1.rdd是可以并行操作的不可变，分区的元素集合。

2.rdd定义了所有类型rdd的操作如：

`map`, `filter`, and `persist`

　其中，其它操作有：PairRDDFunctions，DoubleRDDFunctions，SequenceFileRDDFunctions

3. rdd主要由五部分组成：

　　一组分片（partition）；计算每个分片的函数；其它rdd的依赖集合；可选的分区键(key-value rdd拥有)；一个列表，存储存取每个partition的preferred位置。对于一个HDFS文件来说，存储每个partition所在的块的位置。

小结：

　　RDD，全称为Resilient Distributed Datasets，是一个容错的、并行的数据结构，可以让用户显式地将数据存储到磁盘和内存中，并能控制数据的分区。同时，RDD还提供了一组丰富的操作来操作这些数据。在这些操作中，诸如map、flatMap、filter等转换操作实现了monad模式，很好地契合了Scala的集合操作。除此之外，RDD还提供了诸如join、groupBy、reduceByKey等更为方便的操作（注意，reduceByKey是action，而非transformation），以支持常见的数据运算。

　　通常来讲，针对数据处理有几种常见模型，包括：Iterative Algorithms，Relational Queries，MapReduce，Stream Processing。例如Hadoop MapReduce采用了MapReduces模型，Storm则采用了Stream Processing模型。RDD混合了这四种模型，使得Spark可以应用于各种大数据处理场景。

　　RDD作为数据结构，本质上是一个只读的分区记录集合。一个RDD可以包含多个分区，每个分区就是一个dataset片段。RDD可以相互依赖。如果RDD的每个分区最多只能被一个Child RDD的一个分区使用，则称之为narrow dependency；若多个Child RDD分区都可以依赖，则称之为wide dependency。不同的操作依据其特性，可能会产生不同的依赖。例如map操作会产生narrow dependency，而join操作则产生wide dependency。

　　Spark之所以将依赖分为narrow与wide，基于两点原因。

　　首先，narrow dependencies可以支持在同一个cluster node上以管道形式执行多条命令，例如在执行了map后，紧接着执行filter。相反，wide dependencies需要所有的父分区都是可用的，可能还需要调用类似MapReduce之类的操作进行跨节点传递。

　　其次，则是从失败恢复的角度考虑。narrow dependencies的失败恢复更有效，因为它只需要重新计算丢失的parent partition即可，而且可以并行地在不同节点进行重计算。而wide dependencies牵涉到RDD各级的多个Parent Partitions。下图说明了narrow dependencies与wide dependencies之间的区别：

　　本图来自Matei Zaharia撰写的论文An Architecture for Fast and General Data Processing on Large Clusters。图中，一个box代表一个RDD，一个带阴影的矩形框代表一个partition。

2.2 RDD对容错的支持

　　支持容错通常采用两种方式：数据复制或日志记录。对于以数据为中心的系统而言，这两种方式都非常昂贵，因为它需要跨集群网络拷贝大量数据，毕竟带宽的数据远远低于内存。

　　RDD天生是支持容错的。

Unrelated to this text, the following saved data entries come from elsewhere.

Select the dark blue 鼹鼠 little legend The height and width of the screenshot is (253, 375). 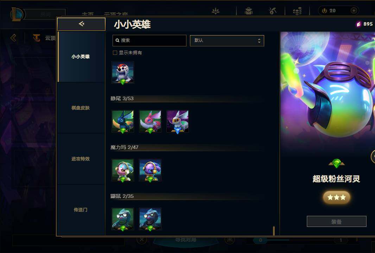(150, 219)
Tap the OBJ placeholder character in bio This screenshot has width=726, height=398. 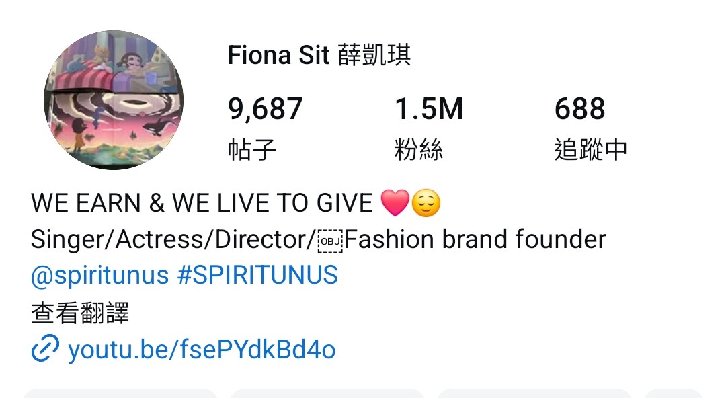(x=330, y=241)
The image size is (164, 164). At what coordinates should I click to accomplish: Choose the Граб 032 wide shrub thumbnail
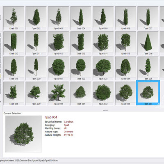(x=103, y=93)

首先，它自身是一个不变的(immutable)数据集，其次，它能够记住构建它的操作图（Graph of Operation），因此当执行任务的Worker失败时，完全可以通过操作图获得之前执行的操作，进行重新计算。由于无需采用replication方式支持容错，很好地降低了跨网络的数据传输成本。

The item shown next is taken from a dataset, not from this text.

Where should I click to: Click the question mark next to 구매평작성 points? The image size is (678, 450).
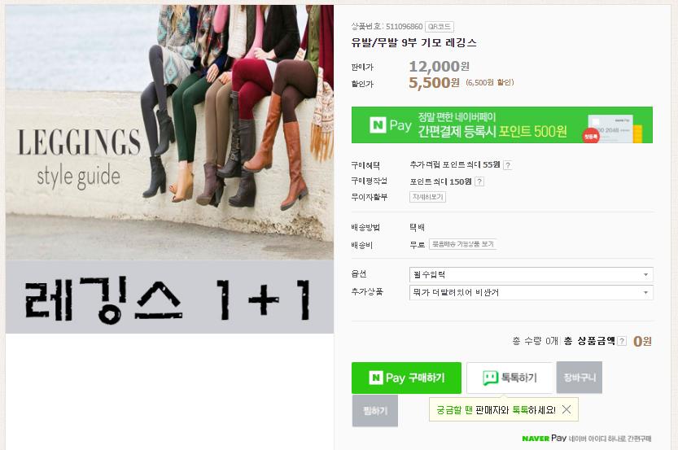(x=479, y=181)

　　不过，在某些场景下，Spark也需要利用记录日志的方式来支持容错。例如，在Spark Streaming中，针对数据进行update操作，或者调用Streaming提供的window操作时，就需要恢复执行过程的中间状态。此时，需要通过Spark提供的checkpoint机制，以支持操作能够从checkpoint得到恢复。

　　针对RDD的wide dependency，最有效的容错方式同样还是采用checkpoint机制。不过，似乎Spark的最新版本仍然没有引入auto checkpointing机制。

2.3 分片Partition

Partition是RDD中一个分片的标识。

/**
 * An identifier for a partition in an RDD.
 */
trait Partition extends Serializable {
  /**
   * Get the partition's index within its parent RDD
   */
  def index: Int

  // A better default implementation of HashCode
  override def hashCode(): Int = index
}

2.4 分片函数Partitioner

分片函数Partitioner：An object that defines how the elements in a key-value pair RDD are partitioned by key.Maps each key to a partition ID, from 0 to `numPartitions - 1`.

分片函数的分类

默认分片函数defaultPartitioner：

 /**
   * Choose a partitioner to use for a cogroup-like operation between a number of RDDs.
   *
   * If any of the RDDs already has a partitioner, choose that one.
   *
   * Otherwise, we use a default HashPartitioner. For the number of partitions, if
   * spark.default.parallelism is set, then we'll use the value from SparkContext
   * defaultParallelism, otherwise we'll use the max number of upstream partitions.
   *
   * Unless spark.default.parallelism is set, the number of partitions will be the
   * same as the number of partitions in the largest upstream RDD, as this should
   * be least likely to cause out-of-memory errors.
   *
   * We use two method parameters (rdd, others) to enforce callers passing at least 1 RDD.
   */
  def defaultPartitioner(rdd: RDD[_], others: RDD[_]*): Partitioner = {
    val bySize = (Seq(rdd) ++ others).sortBy(_.partitions.size).reverse
    for (r <- bySize if r.partitioner.isDefined && r.partitioner.get.numPartitions > 0) {
      return r.partitioner.get
    }
    if (rdd.context.conf.contains("spark.default.parallelism")) {
      new HashPartitioner(rdd.context.defaultParallelism)
    } else {
      new HashPartitioner(bySize.head.partitions.size)
    }
  }

hash分片函数HashPartitioner：A [[org.apache.spark.Partitioner]] that implements hash-based partitioning using， Java's `Object.hashCode`.Java arrays have hashCodes that are based on the arrays' identities rather than their contents,so attempting to partition an RDD[Array[_]] or RDD[(Array[_], _)] using a HashPartitioner will produce an unexpected or incorrect result.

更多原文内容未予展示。